**Your instructions:** Give only the number of lines in the records that include "agent".
*** Begin section ***
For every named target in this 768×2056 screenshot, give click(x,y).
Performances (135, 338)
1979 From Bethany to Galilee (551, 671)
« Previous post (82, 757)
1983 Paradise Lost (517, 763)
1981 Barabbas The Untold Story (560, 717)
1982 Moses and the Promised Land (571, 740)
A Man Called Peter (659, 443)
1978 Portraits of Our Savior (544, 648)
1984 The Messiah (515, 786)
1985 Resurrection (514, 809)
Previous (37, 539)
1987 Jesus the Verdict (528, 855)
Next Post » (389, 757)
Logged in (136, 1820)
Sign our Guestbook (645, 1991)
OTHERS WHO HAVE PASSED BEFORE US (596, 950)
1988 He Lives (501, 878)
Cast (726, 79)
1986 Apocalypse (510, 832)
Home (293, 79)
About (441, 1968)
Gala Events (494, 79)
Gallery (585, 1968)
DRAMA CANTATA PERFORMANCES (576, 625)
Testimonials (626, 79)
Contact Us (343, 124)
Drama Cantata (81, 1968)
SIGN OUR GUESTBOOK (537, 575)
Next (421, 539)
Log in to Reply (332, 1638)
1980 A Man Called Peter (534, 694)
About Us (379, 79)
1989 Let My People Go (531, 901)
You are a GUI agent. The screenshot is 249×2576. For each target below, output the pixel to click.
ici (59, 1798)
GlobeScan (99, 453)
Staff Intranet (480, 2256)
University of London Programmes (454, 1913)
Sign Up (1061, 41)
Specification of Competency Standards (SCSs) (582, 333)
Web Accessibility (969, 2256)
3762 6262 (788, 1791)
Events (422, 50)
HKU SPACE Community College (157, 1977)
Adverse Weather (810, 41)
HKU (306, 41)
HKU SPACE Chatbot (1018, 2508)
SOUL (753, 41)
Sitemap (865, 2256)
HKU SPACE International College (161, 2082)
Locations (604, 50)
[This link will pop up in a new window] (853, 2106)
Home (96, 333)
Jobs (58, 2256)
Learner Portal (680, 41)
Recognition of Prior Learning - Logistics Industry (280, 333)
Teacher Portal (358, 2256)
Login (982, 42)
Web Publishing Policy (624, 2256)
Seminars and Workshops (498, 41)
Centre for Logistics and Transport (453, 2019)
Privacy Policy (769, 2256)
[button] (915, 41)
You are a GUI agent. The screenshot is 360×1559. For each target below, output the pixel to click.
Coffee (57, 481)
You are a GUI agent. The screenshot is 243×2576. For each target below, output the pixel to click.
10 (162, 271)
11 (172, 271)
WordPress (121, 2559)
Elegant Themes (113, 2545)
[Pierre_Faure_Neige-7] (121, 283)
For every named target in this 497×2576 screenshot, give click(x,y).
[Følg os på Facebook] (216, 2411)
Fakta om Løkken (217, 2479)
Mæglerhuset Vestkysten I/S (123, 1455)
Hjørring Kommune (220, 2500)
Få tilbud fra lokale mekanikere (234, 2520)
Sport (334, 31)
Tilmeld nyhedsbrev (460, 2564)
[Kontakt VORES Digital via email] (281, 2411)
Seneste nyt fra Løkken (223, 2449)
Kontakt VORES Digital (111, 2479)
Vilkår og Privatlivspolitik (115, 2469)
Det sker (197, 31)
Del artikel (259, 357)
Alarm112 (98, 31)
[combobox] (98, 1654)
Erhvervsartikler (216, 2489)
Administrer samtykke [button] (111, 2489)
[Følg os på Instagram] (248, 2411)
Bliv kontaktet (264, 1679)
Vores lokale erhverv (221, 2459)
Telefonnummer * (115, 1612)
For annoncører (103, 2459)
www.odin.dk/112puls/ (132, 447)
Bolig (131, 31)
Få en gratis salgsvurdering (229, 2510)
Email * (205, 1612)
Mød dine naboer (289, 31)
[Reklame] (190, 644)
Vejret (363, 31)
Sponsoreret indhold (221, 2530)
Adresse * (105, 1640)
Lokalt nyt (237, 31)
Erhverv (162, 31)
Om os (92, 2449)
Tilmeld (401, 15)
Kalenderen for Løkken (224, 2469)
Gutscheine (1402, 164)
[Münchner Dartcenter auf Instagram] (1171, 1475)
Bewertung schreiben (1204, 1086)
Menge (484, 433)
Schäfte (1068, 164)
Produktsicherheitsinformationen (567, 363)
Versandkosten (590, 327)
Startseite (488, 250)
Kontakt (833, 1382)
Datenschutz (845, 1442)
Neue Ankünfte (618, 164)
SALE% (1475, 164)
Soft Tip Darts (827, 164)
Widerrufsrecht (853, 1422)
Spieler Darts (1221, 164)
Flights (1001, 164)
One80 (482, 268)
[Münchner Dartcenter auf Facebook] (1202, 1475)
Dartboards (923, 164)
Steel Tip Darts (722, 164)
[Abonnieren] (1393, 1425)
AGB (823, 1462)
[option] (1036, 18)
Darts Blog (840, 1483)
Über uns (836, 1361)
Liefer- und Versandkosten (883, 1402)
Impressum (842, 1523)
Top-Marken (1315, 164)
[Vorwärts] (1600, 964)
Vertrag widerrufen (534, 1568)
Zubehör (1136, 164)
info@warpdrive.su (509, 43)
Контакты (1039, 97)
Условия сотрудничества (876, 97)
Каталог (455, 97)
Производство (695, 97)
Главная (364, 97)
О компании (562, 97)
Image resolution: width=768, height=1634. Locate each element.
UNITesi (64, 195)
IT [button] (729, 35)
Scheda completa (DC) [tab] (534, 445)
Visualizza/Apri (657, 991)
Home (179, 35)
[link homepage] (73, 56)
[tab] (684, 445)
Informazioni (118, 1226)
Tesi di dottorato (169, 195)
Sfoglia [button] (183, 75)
*** End section ***
**Answer to the exercise:** 3